Directions for this task :: Word for word, please copy the line containing "Click the Street No and Name field" and all lines after it in the entries below, and only those, leaving every picture out.

[Collection entries]
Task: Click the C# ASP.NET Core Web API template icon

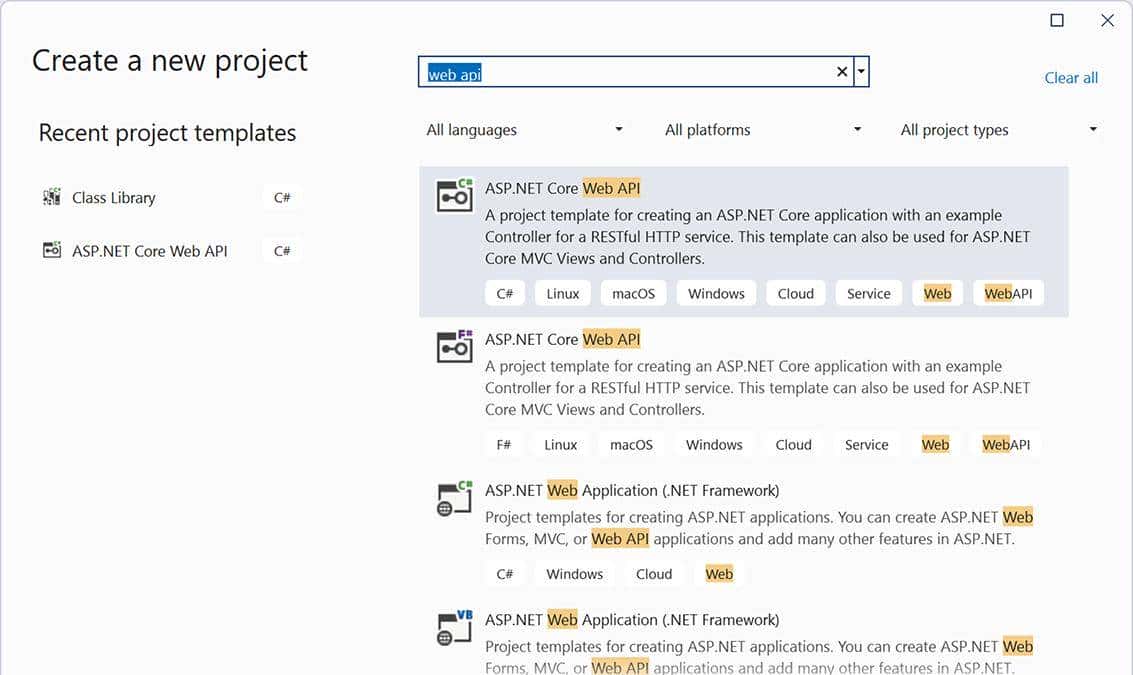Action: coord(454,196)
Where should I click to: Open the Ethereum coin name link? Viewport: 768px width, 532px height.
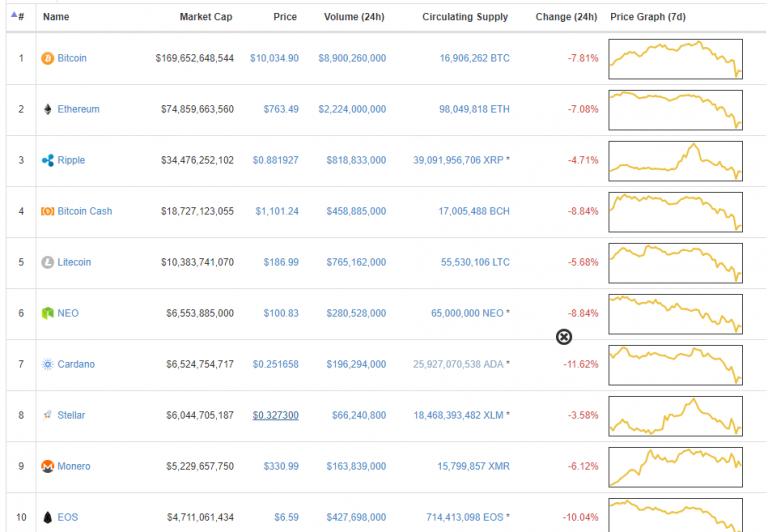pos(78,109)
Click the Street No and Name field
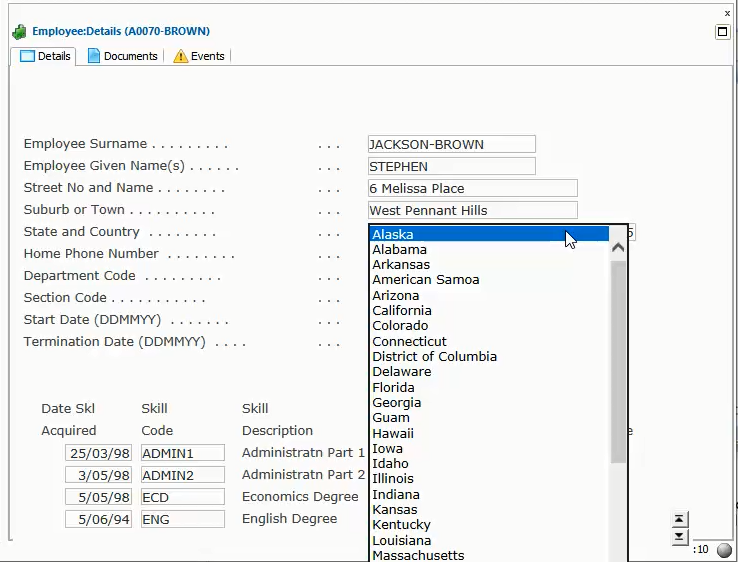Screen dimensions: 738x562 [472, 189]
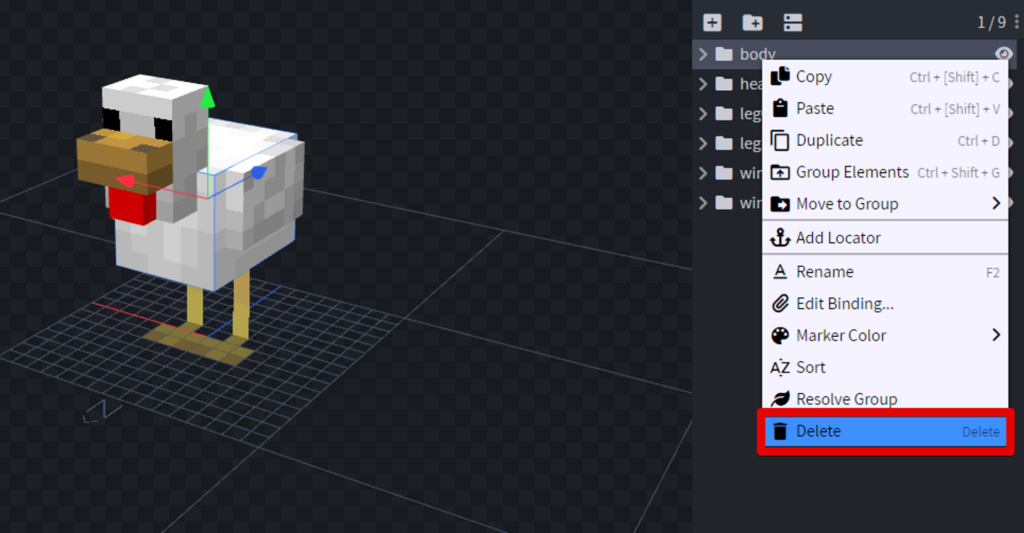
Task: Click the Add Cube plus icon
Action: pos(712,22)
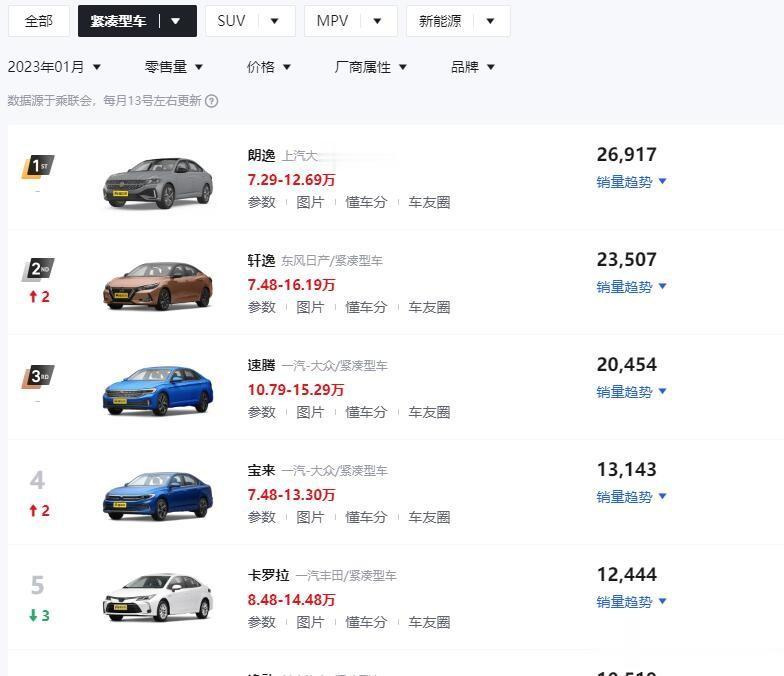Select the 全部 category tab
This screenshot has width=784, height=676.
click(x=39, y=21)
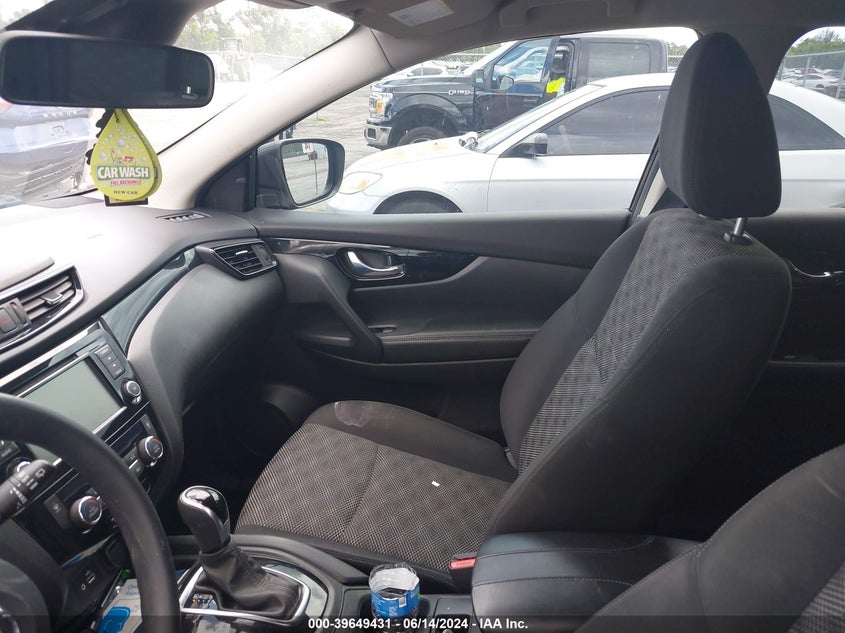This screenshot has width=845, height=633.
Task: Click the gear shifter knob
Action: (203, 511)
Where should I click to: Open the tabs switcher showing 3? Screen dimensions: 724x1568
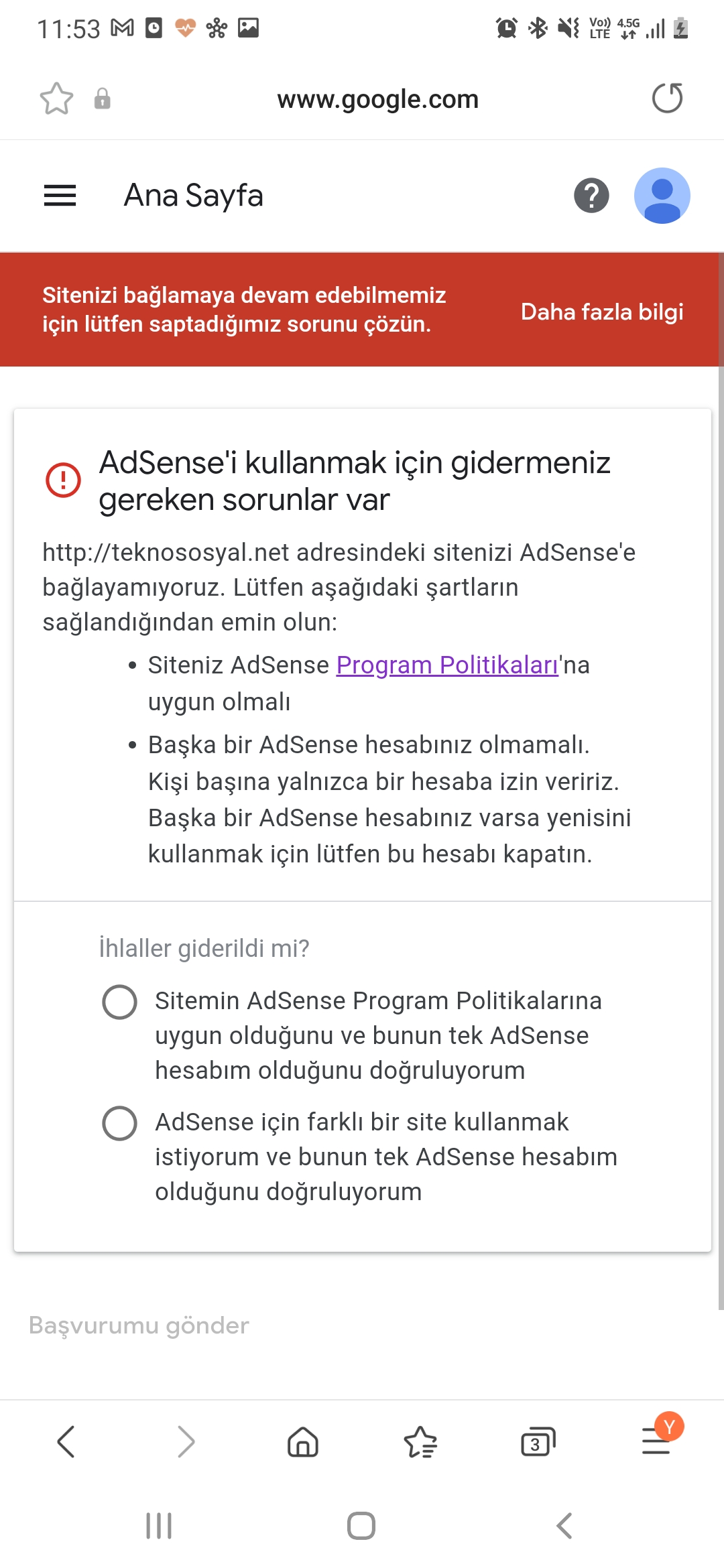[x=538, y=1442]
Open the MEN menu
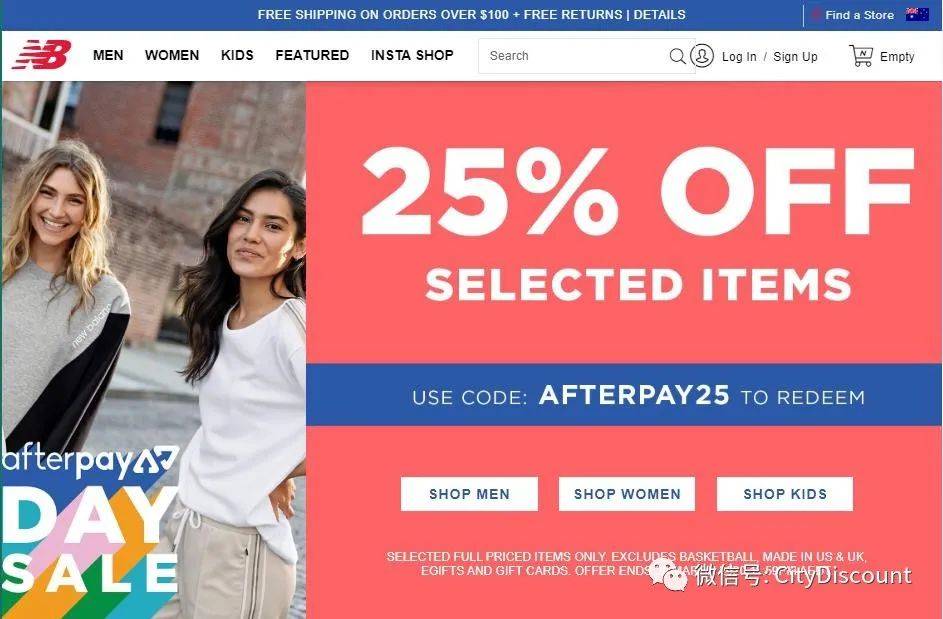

Response to the task ::
Click the Street No and Name field
Screen dimensions: 738x562 [472, 189]
Task: Click the Add Cube plus icon
Action: pos(712,22)
Select the 全部 category tab
This screenshot has width=784, height=676.
click(x=39, y=21)
This screenshot has width=845, height=633.
Task: Click the gear shifter knob
Action: (203, 511)
Where should I click to: Open the tabs switcher showing 3? Screen dimensions: 724x1568
[x=538, y=1442]
Open the MEN menu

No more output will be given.